The five-colored barbet is 17 to 18 cm long and weighs 54 to 69 g. The male is mostly black above with a yellow "V" on the mantle. It has a red crown and nape and yellow wingbars. Its throat and breast are yellow brightening to gold or orange on the belly; the flanks have black spots. The female is also black above but heavily streaked with gold. Its throat, breast, and belly are colored like the male's but have black spots throughout.

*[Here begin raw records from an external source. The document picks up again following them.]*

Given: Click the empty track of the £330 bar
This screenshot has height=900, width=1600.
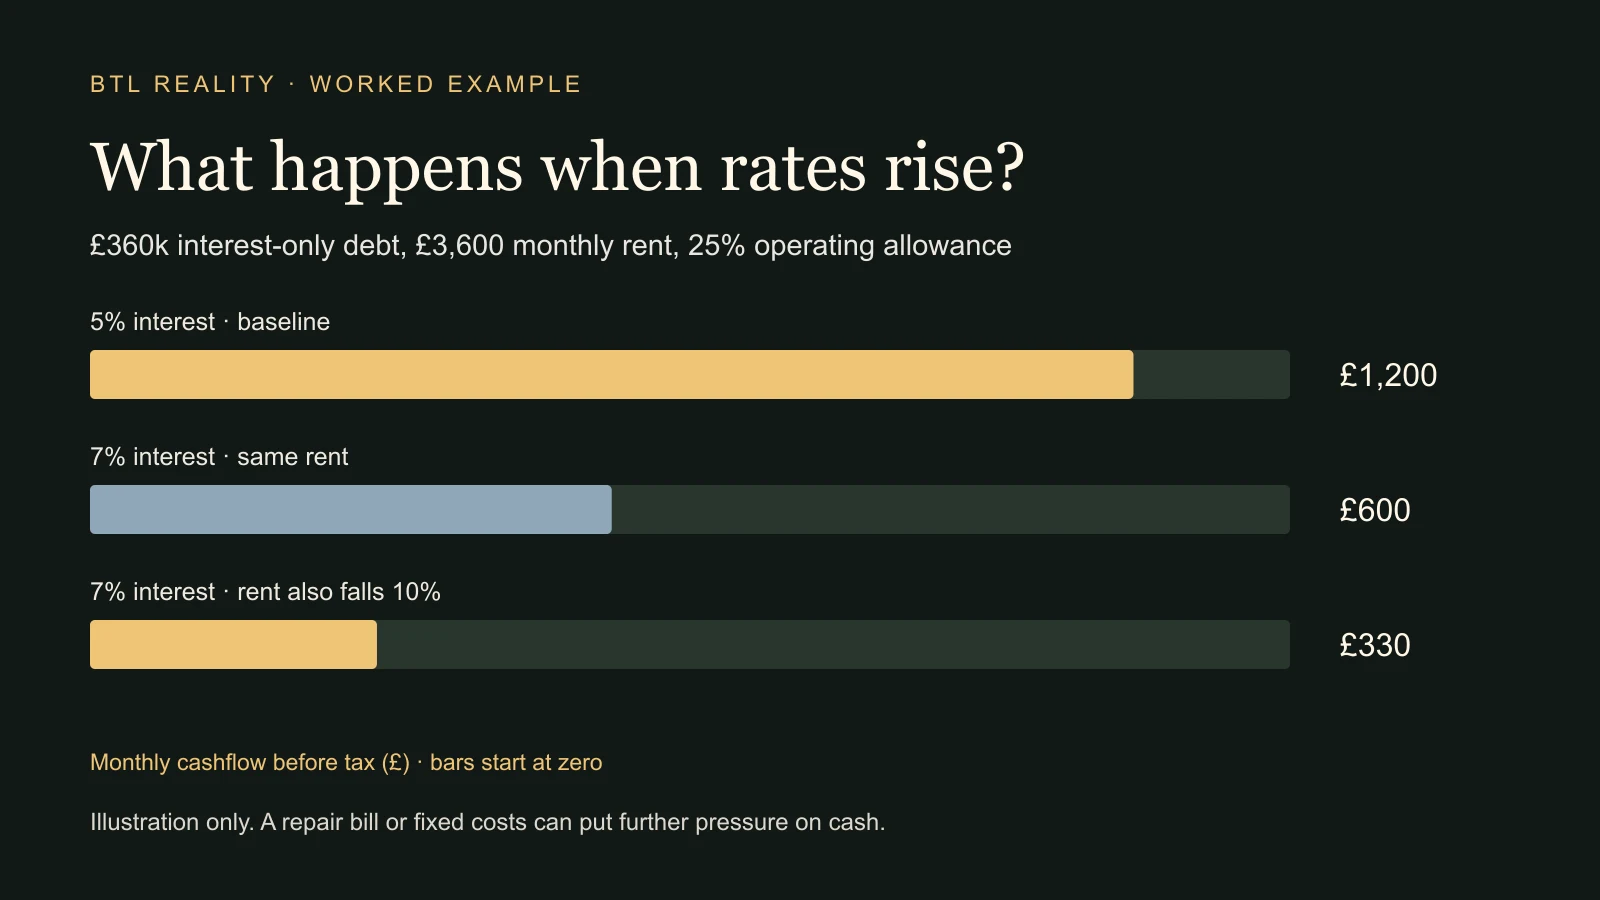Looking at the screenshot, I should (833, 644).
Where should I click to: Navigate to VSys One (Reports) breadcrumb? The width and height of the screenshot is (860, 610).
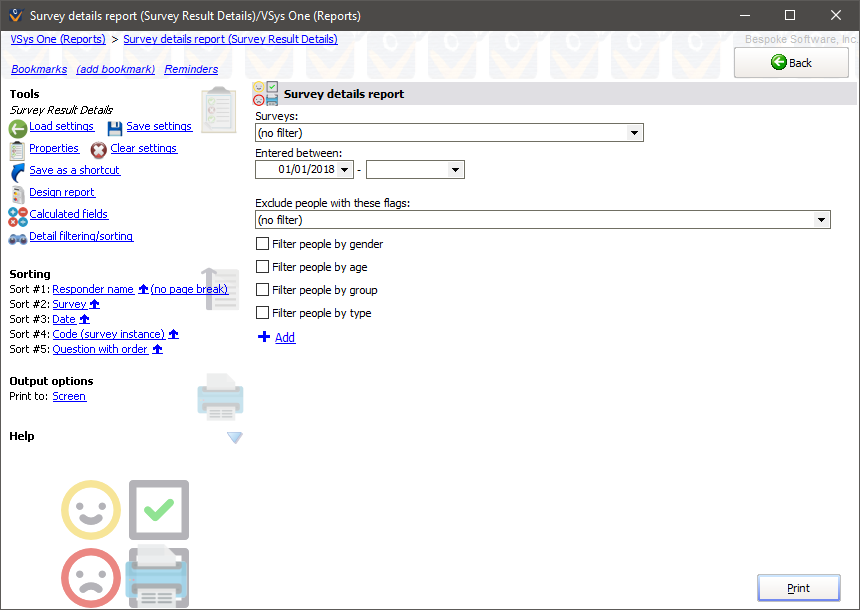click(x=57, y=38)
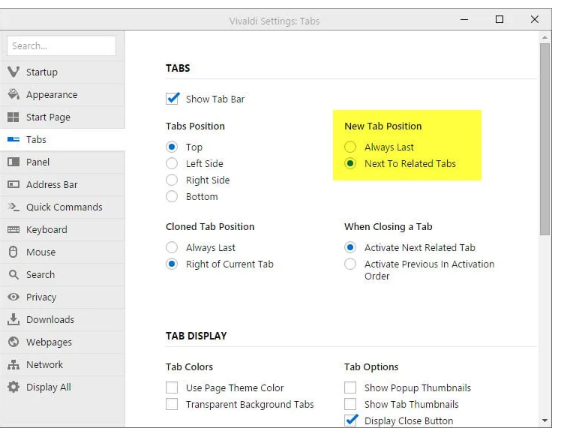Viewport: 561px width, 434px height.
Task: Choose Always Last for New Tab Position
Action: tap(350, 147)
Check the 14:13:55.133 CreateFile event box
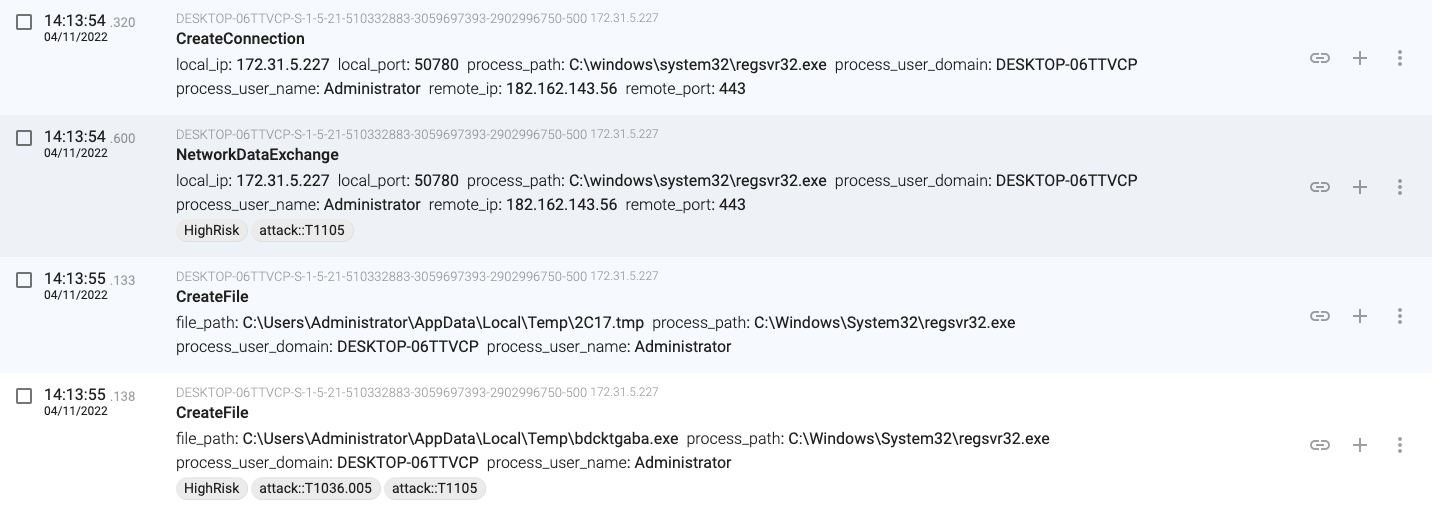 (x=24, y=280)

==Distribution and habitat==

The five-colored barbet is found from central Chocó Department in western Colombia south into Ecuador's most northwesterly province, Esmeraldas. It inhabits wet primary and mature secondary forest and their edges and disturbed areas. In elevation it usually ranges from near sea level to 350 m but locally can be found up to approximately 600 m.

==Behavior==
===Feeding===

The five-colored barbet's diet is primarily fruit but it also takes insects. It forages from mid-level to the canopy in the forest interior; in the forest edges it also feeds in the understory. It sometimes joins mixed-species foraging flocks.

===Breeding===

The five-colored barbet's breeding phenology is practically unknown. Specimens in breeding condition suggest that its breeding season spans from April to July. A third adult has been observed accompanying apparently mated pairs.

===Vocalization===

The five-colored barbet's song is a "low-pitched, hollow, hoop trill" ; both sexes sing. It also has a "guttural 'churr' call" .

==Status==

The IUCN has assessed the five-colored barbet as Near Threatened; between 2009 and 2020 it was rated as the more severe Vulnerable. "[Its] population is thought to be small and suspected to be in decline due to the loss and degradation of habitat."